§ **Data for this exercise**
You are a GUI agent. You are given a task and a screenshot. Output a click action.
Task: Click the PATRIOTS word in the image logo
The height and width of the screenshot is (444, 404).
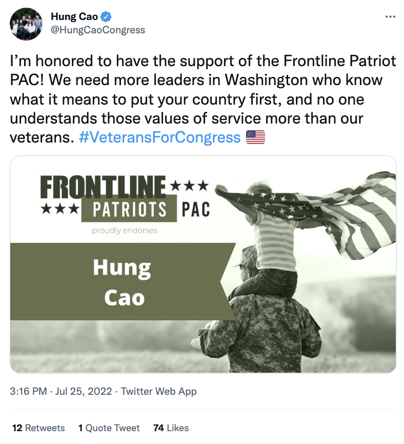[x=129, y=209]
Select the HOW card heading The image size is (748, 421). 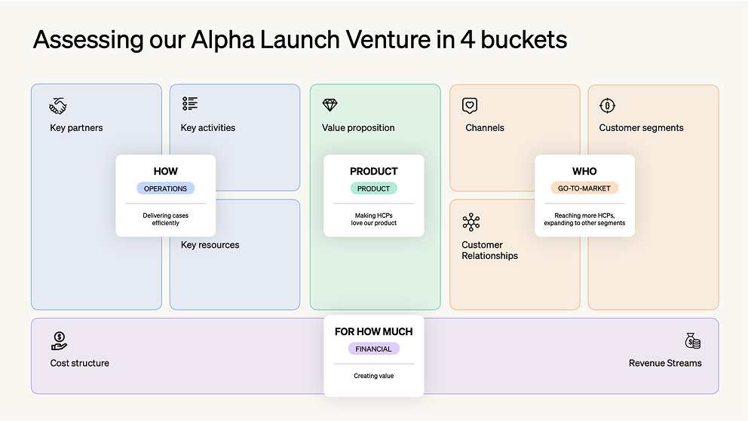(x=166, y=171)
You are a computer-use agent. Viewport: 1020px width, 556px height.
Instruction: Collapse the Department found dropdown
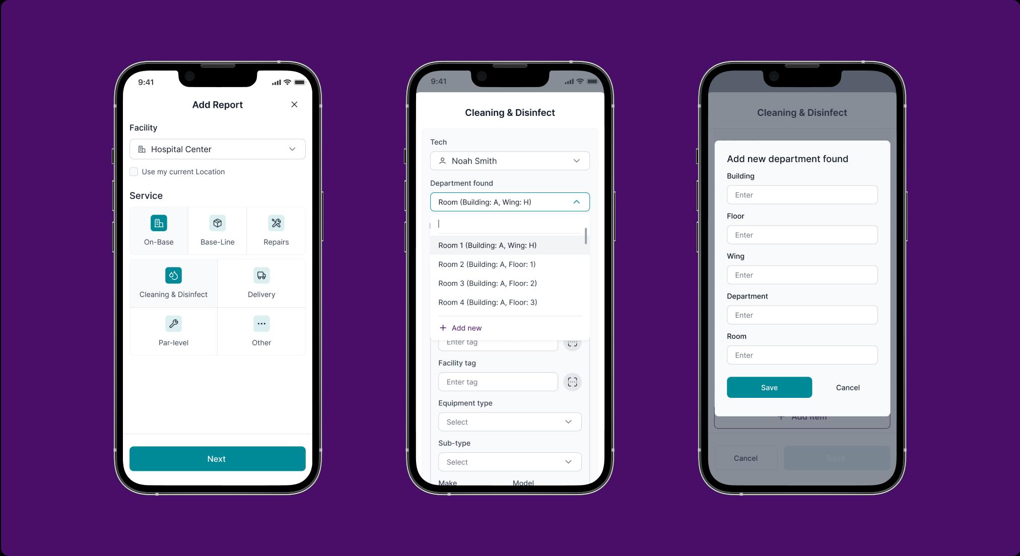pyautogui.click(x=577, y=201)
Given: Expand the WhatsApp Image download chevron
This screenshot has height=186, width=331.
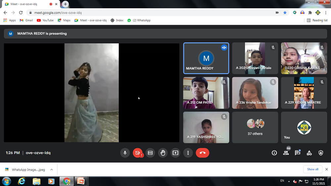Looking at the screenshot, I should [52, 169].
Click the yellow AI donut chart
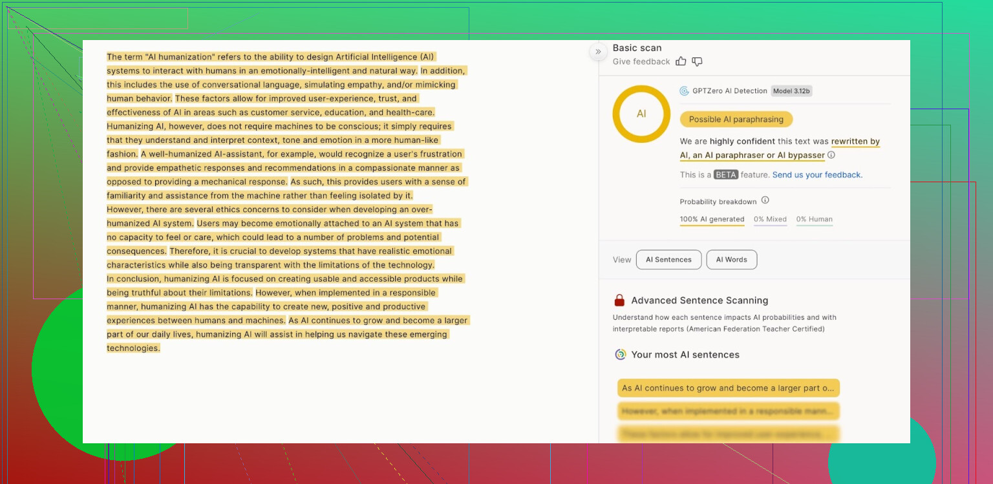 pyautogui.click(x=641, y=114)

§ **Assigned task**
Quote only the lines that start at the line holding "You are a computer-use" and end at the last line of the entries, including both of those lines, and omit every picture.

§ **Response to this exercise**
You are a computer-use agent. Viewport: 1020px width, 556px height.
Instruction: Collapse the Department found dropdown
pyautogui.click(x=577, y=201)
Given: Expand the WhatsApp Image download chevron
This screenshot has height=186, width=331.
Looking at the screenshot, I should [52, 169].
Click the yellow AI donut chart
 pyautogui.click(x=641, y=114)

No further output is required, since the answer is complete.